Асир обернулся. Быстрым движением отвязал конец веревки, которой Конан был привязан к луке, схватил киммерийца за волосы и подтащил к обеим женщинам. Ударив Конана по ногам, Синфьотли заставил его упасть на колени.
– Я взял его в плен, - сказал Синфьотли.
– Он будет сражаться и умрет во славу Сигмунда, чтобы на погребальном пиршестве потешить душу твоего сына, мать.
Дрожа от ярости, Конан сделал попытку встать на ноги, вскинул голову, бросил на женщин дерзкий взгляд - и вдруг оцепенел от ужаса. Напротив него, всего в двух шагах, стояла та самая ночная колдунья, что подбиралась к спящему Синфьотли в сопровождении огромного белого волка. Только тогда она была прочти раздета, а сейчас на ней было строгое и богатое платье, волосы убраны в девические косы. Ничто не выдавало в дочери Синфьотли сверхъестественного существа. Желая проверить свою догадку, Конан с огромным трудом заставил себя заглянуть в ее глаза. Однако ни кошачьего зрачка, ни зловещего красного отсвета он не заметил. Сейчас перед варваром была просто юная девушка, создание из плоти и крови, такое же хрупкое и уязвимое, как любой другой человек. Однако Конан ни на мгновение не усомнился в своем рассудке: он видел то, что видел. Она ходила босая по снегу, она усыпила Синфьотли одним движением руки, и белый волк жался к ее коленям, как собачонка. Галлюцинации не посещали киммерийца никогда, даже во время чудовищных пьяных оргий, в которых он охотно принимал участие. Что бы она из себя ни строила, эта Соль, какой бы невинностью ни притворялась, Конан не позволит себя обмануть.
– Убери отсюда этого грязного варвара, - велела Сунильд.
– Отправь его к Гунастру. Пусть обломает ему когти. Душа Сигмунда еще засмеется при виде его крови.
Конан наконец поднялся на ноги и попятился назад насколько позволяла веревка - Синфьотли позаботился о том, чтобы пленник не в состоянии был бежать.
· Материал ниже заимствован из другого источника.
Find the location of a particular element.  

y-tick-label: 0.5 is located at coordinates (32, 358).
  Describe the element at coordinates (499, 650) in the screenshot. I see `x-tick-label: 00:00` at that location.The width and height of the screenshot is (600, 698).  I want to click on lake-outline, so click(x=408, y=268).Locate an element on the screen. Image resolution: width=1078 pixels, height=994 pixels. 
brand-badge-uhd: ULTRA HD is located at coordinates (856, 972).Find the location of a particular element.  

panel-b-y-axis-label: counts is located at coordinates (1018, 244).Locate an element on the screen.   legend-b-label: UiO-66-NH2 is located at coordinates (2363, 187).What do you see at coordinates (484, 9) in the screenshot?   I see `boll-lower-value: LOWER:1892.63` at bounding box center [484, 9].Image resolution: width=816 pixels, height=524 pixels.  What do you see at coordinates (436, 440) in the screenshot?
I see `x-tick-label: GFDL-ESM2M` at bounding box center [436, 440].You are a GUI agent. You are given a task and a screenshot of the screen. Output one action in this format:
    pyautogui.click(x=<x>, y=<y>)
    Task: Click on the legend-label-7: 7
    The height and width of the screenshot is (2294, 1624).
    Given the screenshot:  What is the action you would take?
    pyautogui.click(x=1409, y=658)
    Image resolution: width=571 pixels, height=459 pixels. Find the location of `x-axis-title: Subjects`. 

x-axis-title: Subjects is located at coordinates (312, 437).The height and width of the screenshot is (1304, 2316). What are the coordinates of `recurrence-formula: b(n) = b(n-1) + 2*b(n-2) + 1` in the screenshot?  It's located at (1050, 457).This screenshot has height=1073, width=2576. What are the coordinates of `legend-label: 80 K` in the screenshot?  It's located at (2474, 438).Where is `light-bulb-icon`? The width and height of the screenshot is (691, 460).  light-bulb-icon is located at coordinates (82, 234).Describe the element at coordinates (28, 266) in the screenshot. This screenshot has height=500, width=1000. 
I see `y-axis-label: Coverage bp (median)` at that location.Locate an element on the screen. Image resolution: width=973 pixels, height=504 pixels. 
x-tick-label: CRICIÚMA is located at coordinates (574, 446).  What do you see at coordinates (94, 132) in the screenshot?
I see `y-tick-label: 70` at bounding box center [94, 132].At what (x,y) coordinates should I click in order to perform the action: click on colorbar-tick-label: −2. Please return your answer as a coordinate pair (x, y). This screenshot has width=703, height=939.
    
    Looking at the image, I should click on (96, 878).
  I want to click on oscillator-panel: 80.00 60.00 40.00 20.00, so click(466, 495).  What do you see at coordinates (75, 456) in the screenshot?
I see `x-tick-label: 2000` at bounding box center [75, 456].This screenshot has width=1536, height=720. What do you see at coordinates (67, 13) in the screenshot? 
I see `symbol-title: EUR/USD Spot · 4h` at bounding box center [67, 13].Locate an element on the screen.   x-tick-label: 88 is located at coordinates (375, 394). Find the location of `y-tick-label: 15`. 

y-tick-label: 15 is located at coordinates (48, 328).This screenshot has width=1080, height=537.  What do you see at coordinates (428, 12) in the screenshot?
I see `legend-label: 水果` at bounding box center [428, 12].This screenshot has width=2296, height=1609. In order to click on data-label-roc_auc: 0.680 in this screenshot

Он мог делать только небольшие шаги - а что до того, что трудно проделать таким образом большой путь, то это Синфьотли не заботило.
Отступая, Конан не сводил взгляда с Соль. Ему казалось - вот еще миг, и ведьма выдаст себя, и в глубине ее зрачков, странно расширенных, запляшет красноватый свет, отблеск далекого зарева.
– Если ты будешь таращиться на мою дочь, вонючее животное, проговорил у него над ухом тихий, угрожающий голос Синфьотли, и Конан ощутил его тяжелое дыхание, - я изуродую твою смазливую физиономию, вырву тебе ноздри, чтобы ни одна потаскуха к тебе и близко не подошла, даже за деньги.
– В мужчине женщины ценят совсем другое, - нагло ухмыльнулся Конан.
На самом деле юноша имел весьма смутные представления о том, что именно ценят женщины. Пока что ему не приходилось иметь с ними дела. Однако хвастливые рассказы сверстников давали множество пищи для размышлений, и Конан давно уже искал случая убедиться во всем этом на личном опыте.